⚙️ Tech Breakdown: Bullet Hell

I’m adding an Itano-style Missile Circus Attack right now, so let’s talk about the principles of a high-performance bullet-hell system.

Bullet Hell!

Four thousand bullets ought to be enough for anyone.

Computers are fast. Your Nintendo Switch has four 1.02 GHz ARM Cortex-A57 CPU cores, each one 500x more powerful than the computer which sent us to the moon. So why is it slow to spawn a few thousand Bullet Objects?

It boils down to two issues: memory and memory (again).

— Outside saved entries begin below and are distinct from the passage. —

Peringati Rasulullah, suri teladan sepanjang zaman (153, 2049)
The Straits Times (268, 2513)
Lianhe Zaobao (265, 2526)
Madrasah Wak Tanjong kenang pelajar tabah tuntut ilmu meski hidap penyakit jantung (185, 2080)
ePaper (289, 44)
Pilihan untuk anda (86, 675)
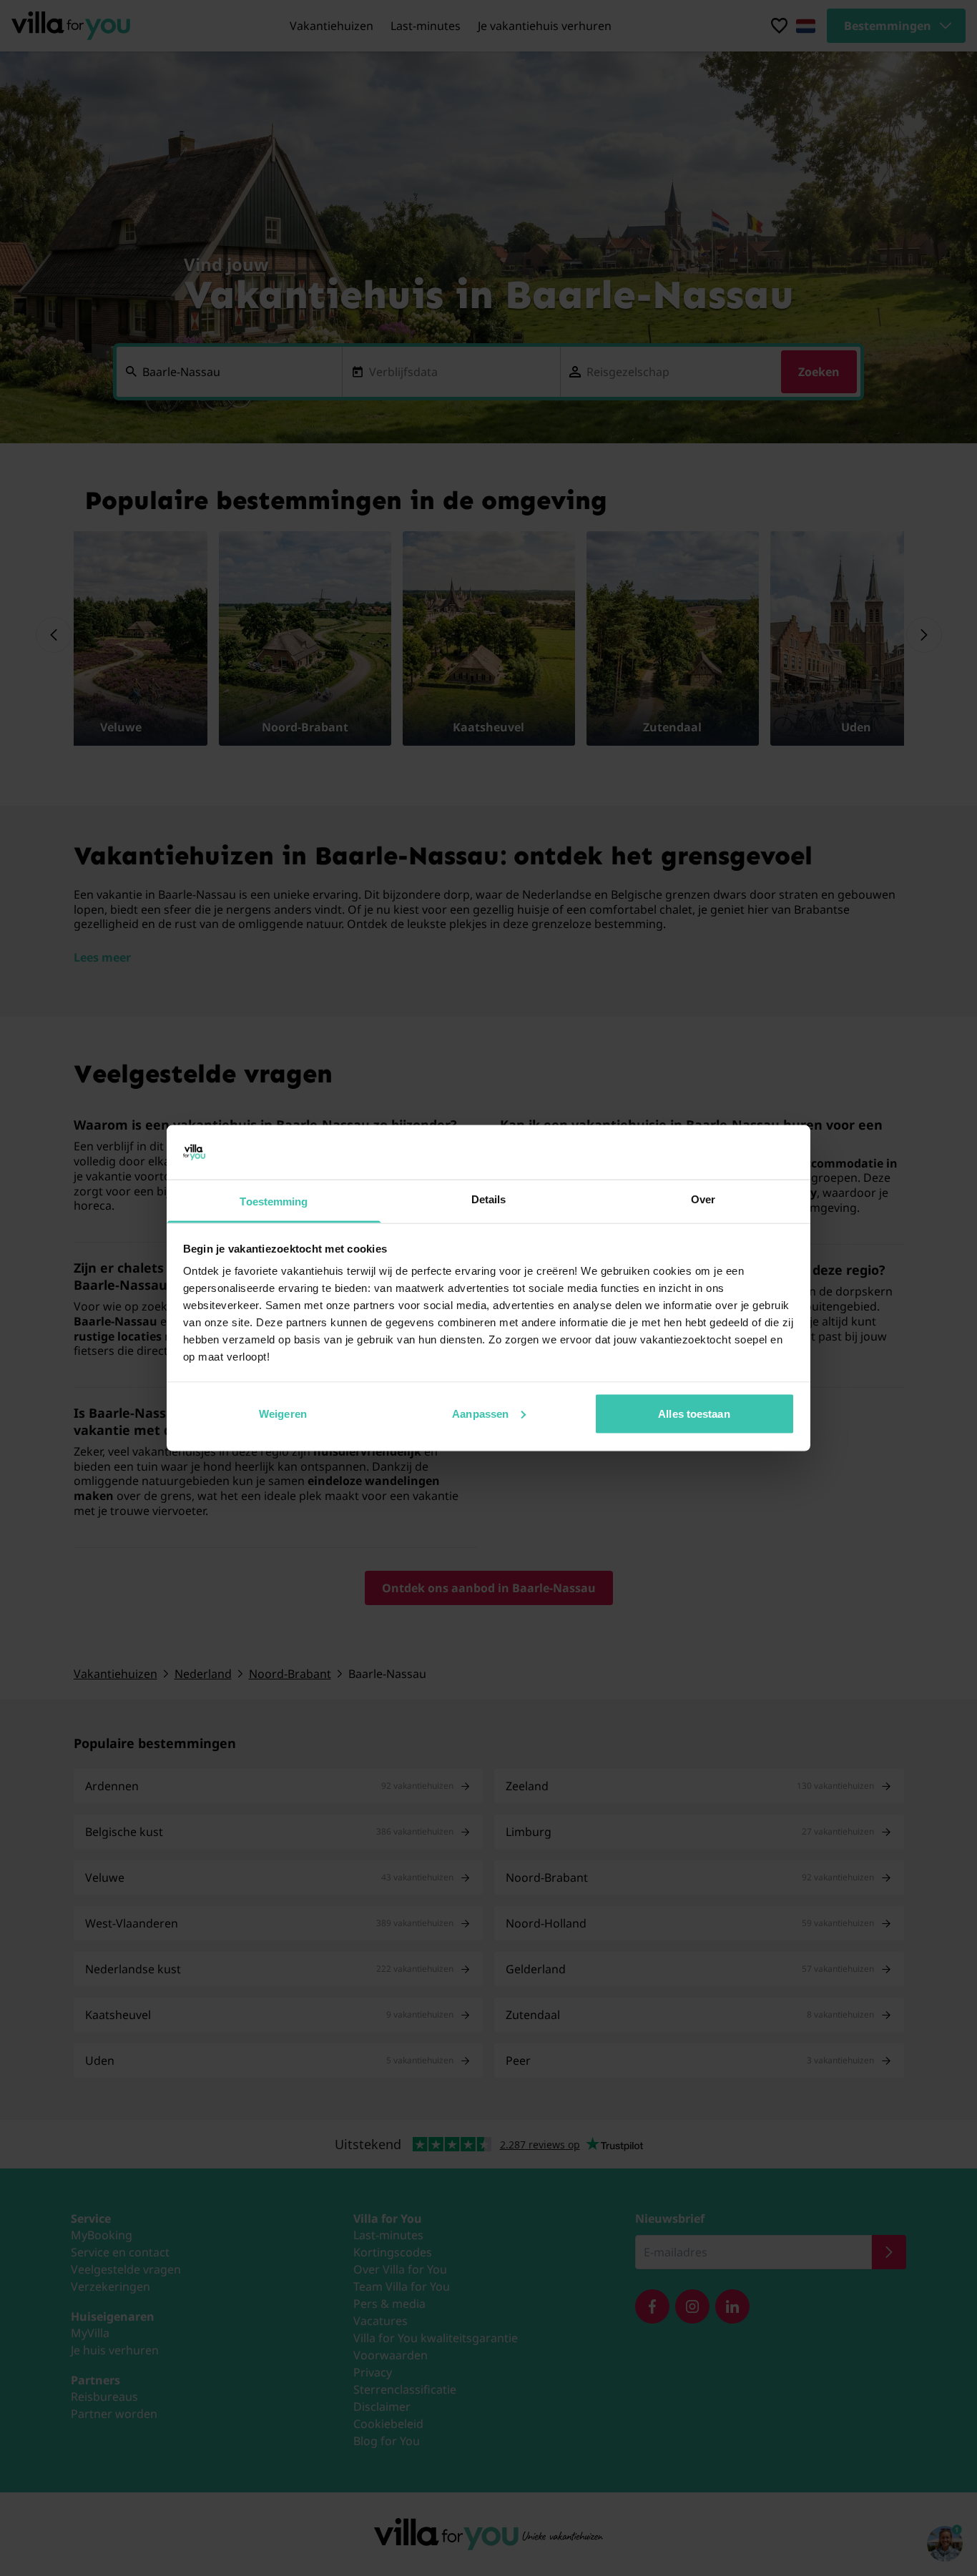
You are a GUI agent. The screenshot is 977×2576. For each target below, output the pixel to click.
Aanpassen (480, 1413)
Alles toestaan (694, 1413)
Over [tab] (703, 1199)
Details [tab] (488, 1199)
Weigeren (283, 1413)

These samples are for Unity, but the principles are engine-agnostic. For instance, I also applied them with the Unreal Game Engine in the development of Solar Ash. That translation is left as an exercise to the reader.

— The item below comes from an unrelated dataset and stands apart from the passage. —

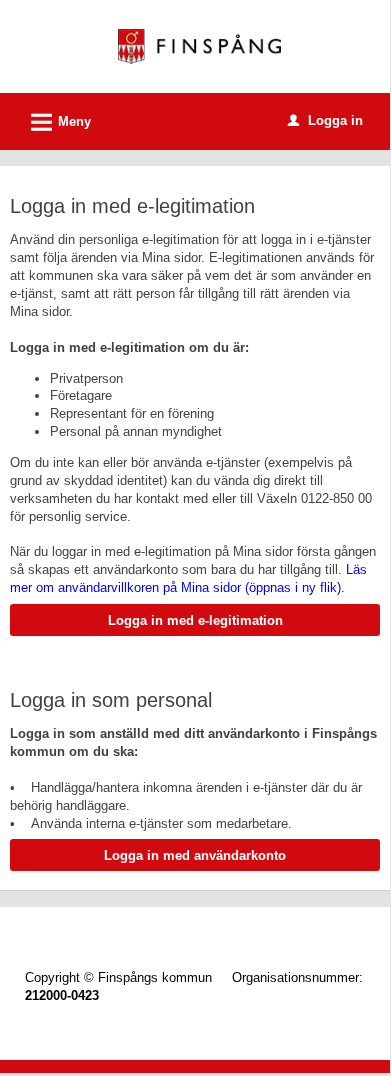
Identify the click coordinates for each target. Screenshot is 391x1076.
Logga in (325, 120)
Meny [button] (58, 122)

Memory Problem 1: Allocation and Object Pooling

Normally we add objects to the scene with Object.Instantiate(), which allocates managed memory for C# components as well as several handles to C++ native engine resources (meshes, transforms, etc). On removal, Object.Destroy() unregisters the resources, and releases its memory reference so that the garbage collector can come around later to return the RAM back to the system.

When this overhead is amortized over the lifetime of the object it doesn’t matter, but bullets are rapidly spawned and short lived, so we’re continuously creating them and tearing them down, which is a drag on performance.

An alternative is to pre-allocate a pool of hidden bullets. To spawn a bullet, we just grab an unused one, toggle its visibility, and put it in the right place. To remove, we simply hide it and put it back in the pool to be recycled.

I’ve implemented this several ways over the years, but here’s a pithy version that pleases me:

using UnityEngine;

public class PooledObject : MonoBehaviour
{
	/*
	For the prefab, next points at the head of the freelist.
	For inactive instances, next points at the next inactive instance.
	For active instances, next points back at the source prefab.
	*/
	[System.NonSerialized] PooledObject next;

	public static T Create<T>(T prefab, Vector3 pos, Quaternion rot) where T : PooledObject 
	{
		T result = null;
		if (prefab.next != null)
		{
			/*
			We have a free instance ready to recycle.
			*/
			result = (T) prefab.next;
			prefab.next = result.next;
			result.transform.SetPositionAndRotation(pos, rot);
		}
		else
		{
			/*
			There are no free instances, lets allocate a new one.
			*/
			result = Instantiate<T>(prefab, pos, rot);
			result.gameObject.hideFlags = HideFlags.HideInHierarchy;
		}
		result.next = prefab;
		result.gameObject.SetActive(true);
		return result;
	}

	public void Release()
	{
		if (next == null)
		{
			/*
			This instance wasn't made with Create(), so let's just destroy it.
			*/
			Destroy(gameObject);
		}
		else
		{
			/*
			Retrieve the prefab we were cloned from and add ourselves to its
			free list.
			*/
			var prefab = next;
			gameObject.SetActive(false);
			next = prefab.next;
			prefab.next = this;
		}
	}
}

You may be asking: I said there’d be a pool. Where is it? Shouldn’t there be a List<T> or something somewhere?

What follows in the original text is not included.